BEGIN STORED DATA

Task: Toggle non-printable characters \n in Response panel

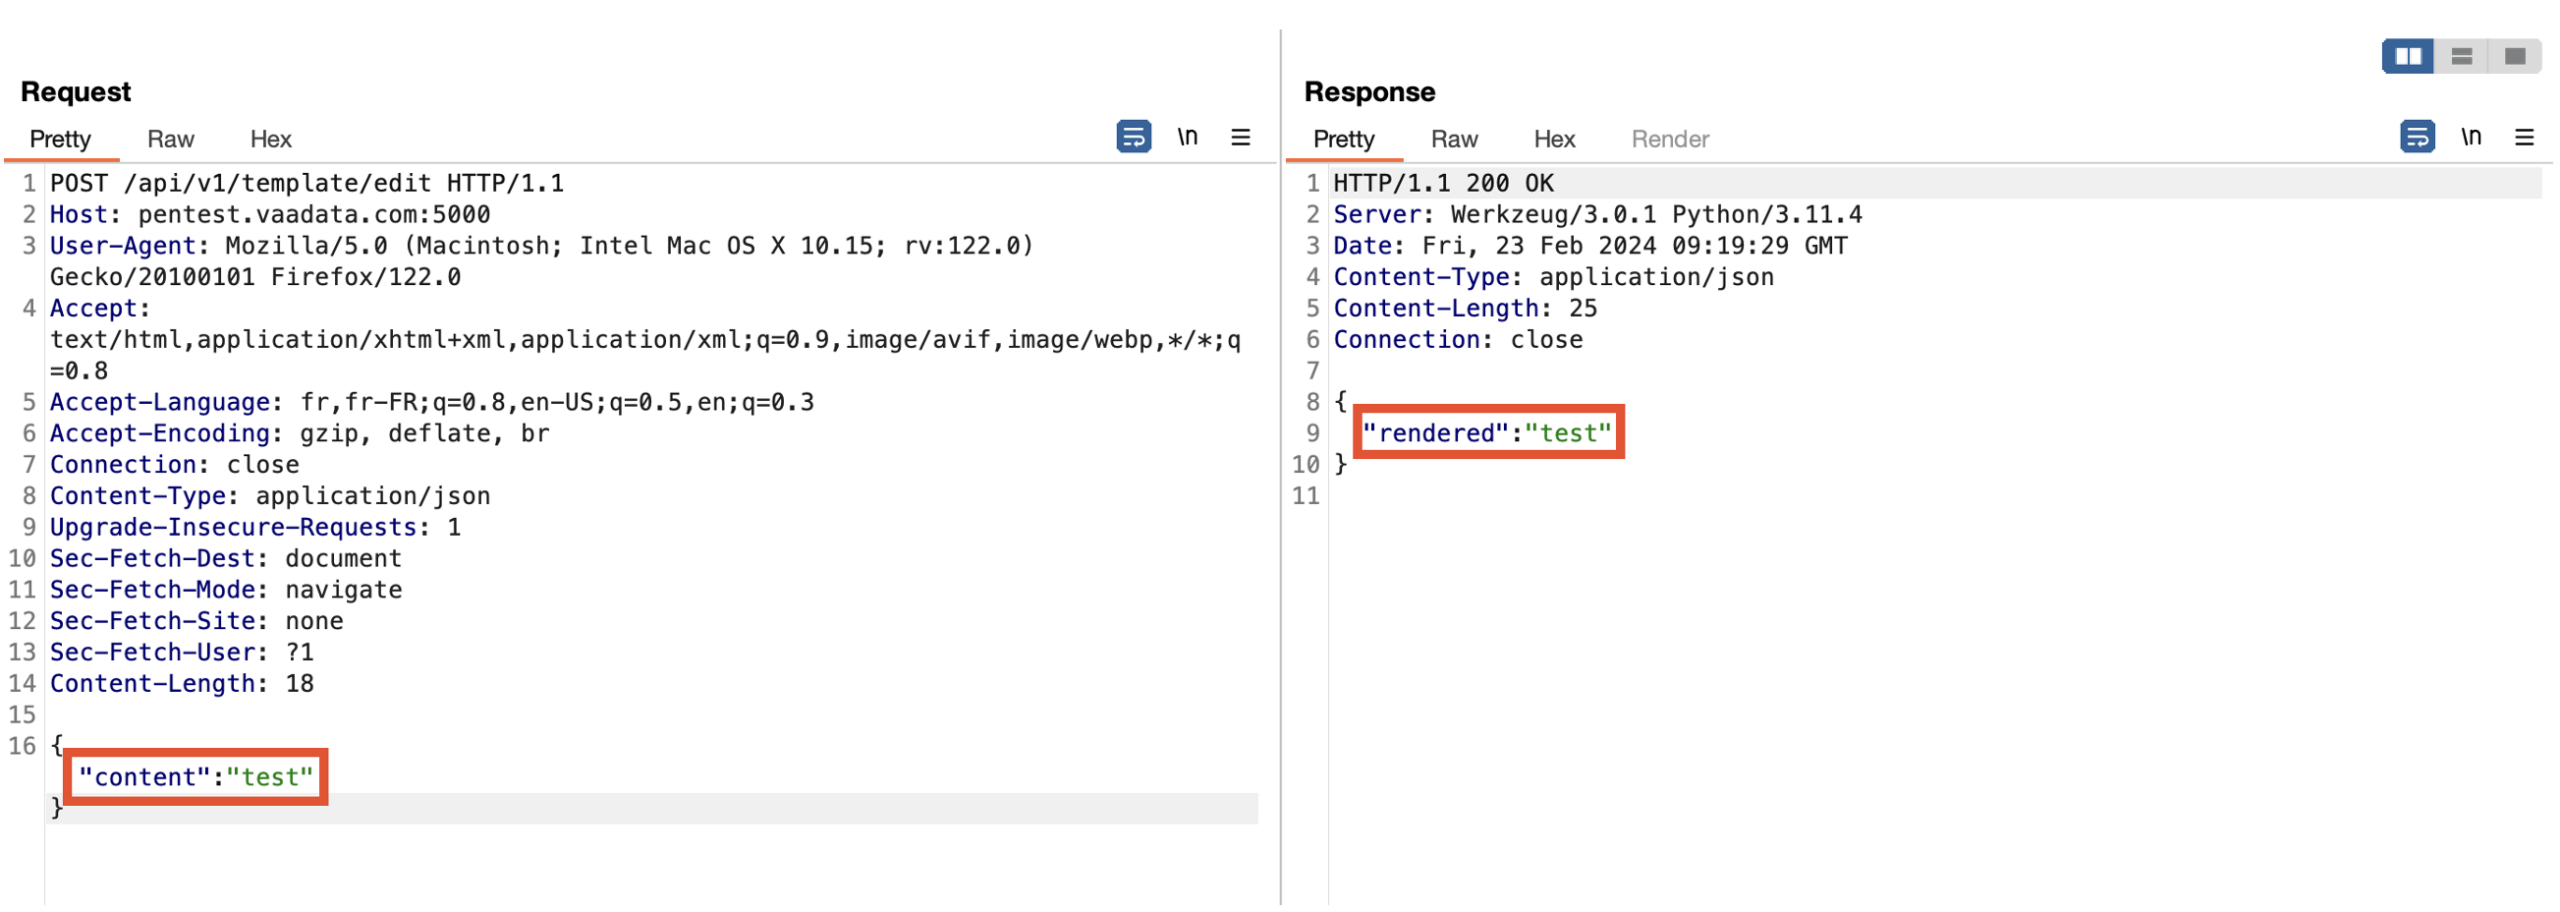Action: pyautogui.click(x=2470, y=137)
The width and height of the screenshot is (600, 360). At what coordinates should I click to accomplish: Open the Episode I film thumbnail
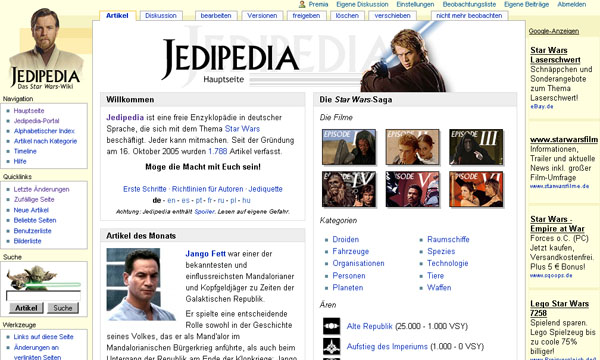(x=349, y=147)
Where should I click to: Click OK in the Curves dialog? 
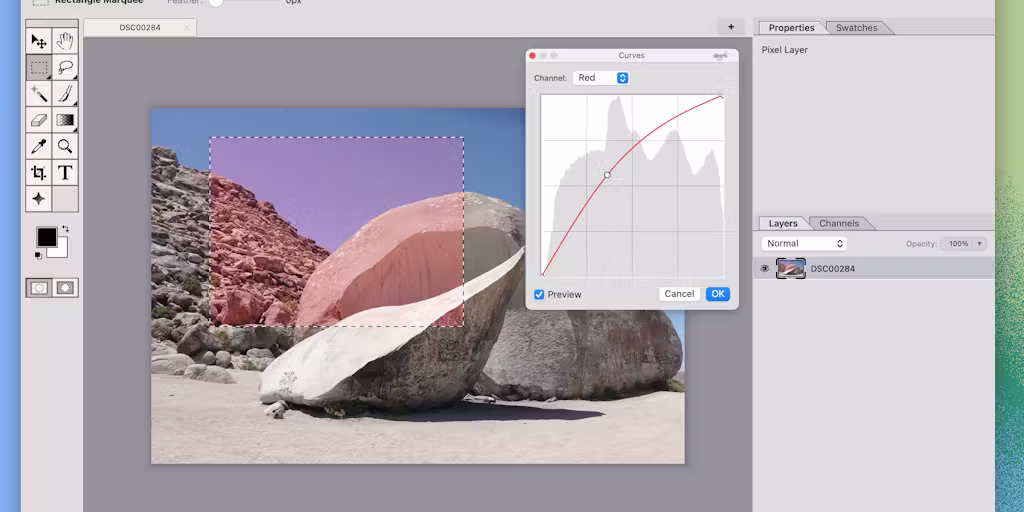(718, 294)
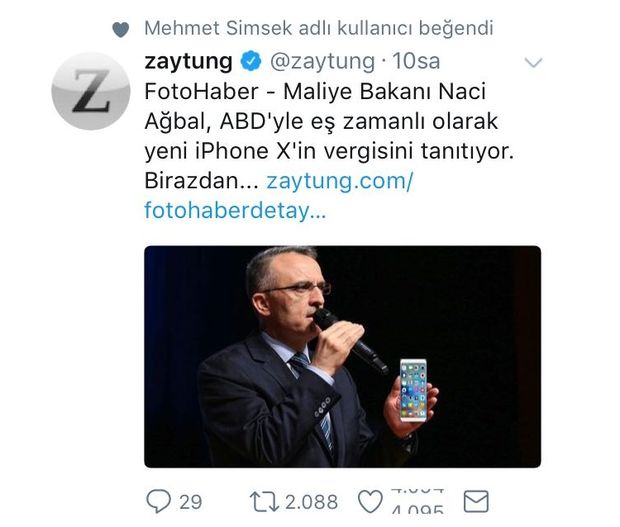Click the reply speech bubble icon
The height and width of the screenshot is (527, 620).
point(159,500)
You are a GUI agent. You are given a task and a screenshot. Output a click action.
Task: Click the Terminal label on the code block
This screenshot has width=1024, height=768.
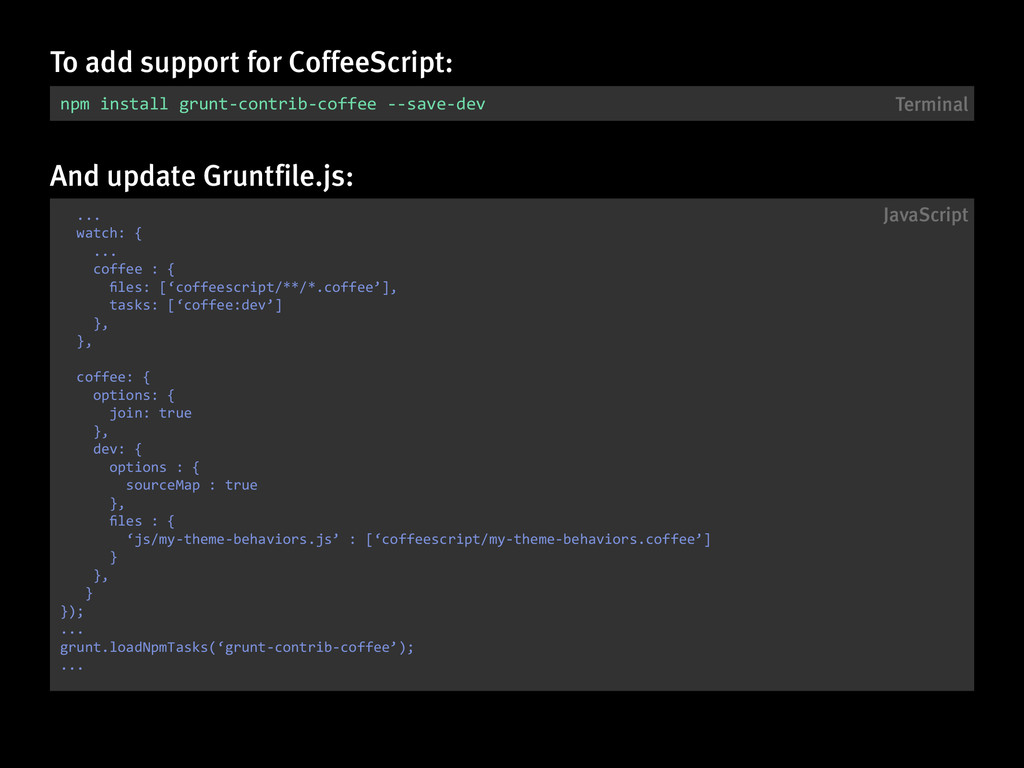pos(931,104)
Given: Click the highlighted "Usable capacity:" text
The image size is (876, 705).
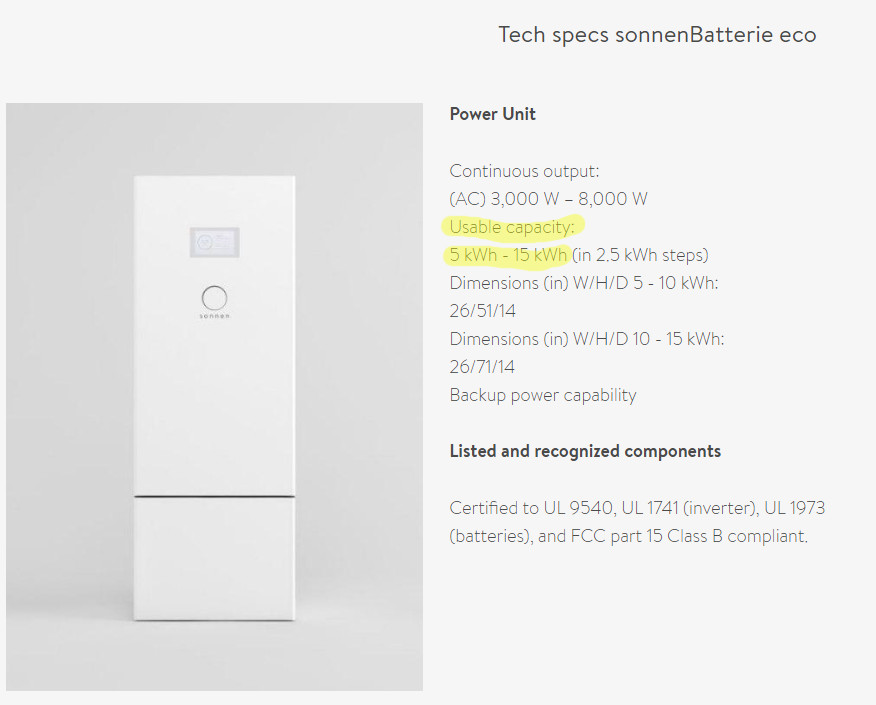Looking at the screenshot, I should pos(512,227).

END STORED DATA

## ACTIVITY
What is needed is an exact repeat of every entry above, with the pictures left out.

## SOLVED EXERCISE
Task: Toggle non-printable characters \n in Response panel

Action: pyautogui.click(x=2470, y=137)
The width and height of the screenshot is (600, 360). At what coordinates should I click to accomplish: Open the Episode I film thumbnail
(x=349, y=147)
Where should I click to: Click OK in the Curves dialog? 
(718, 294)
Click the reply speech bubble icon
The height and width of the screenshot is (527, 620).
point(159,500)
You are a GUI agent. You are given a task and a screenshot. Output a click action.
Task: Click the Terminal label on the code block
This screenshot has width=1024, height=768.
pos(931,104)
Given: Click the highlighted "Usable capacity:" text
The image size is (876, 705).
Looking at the screenshot, I should pos(512,227).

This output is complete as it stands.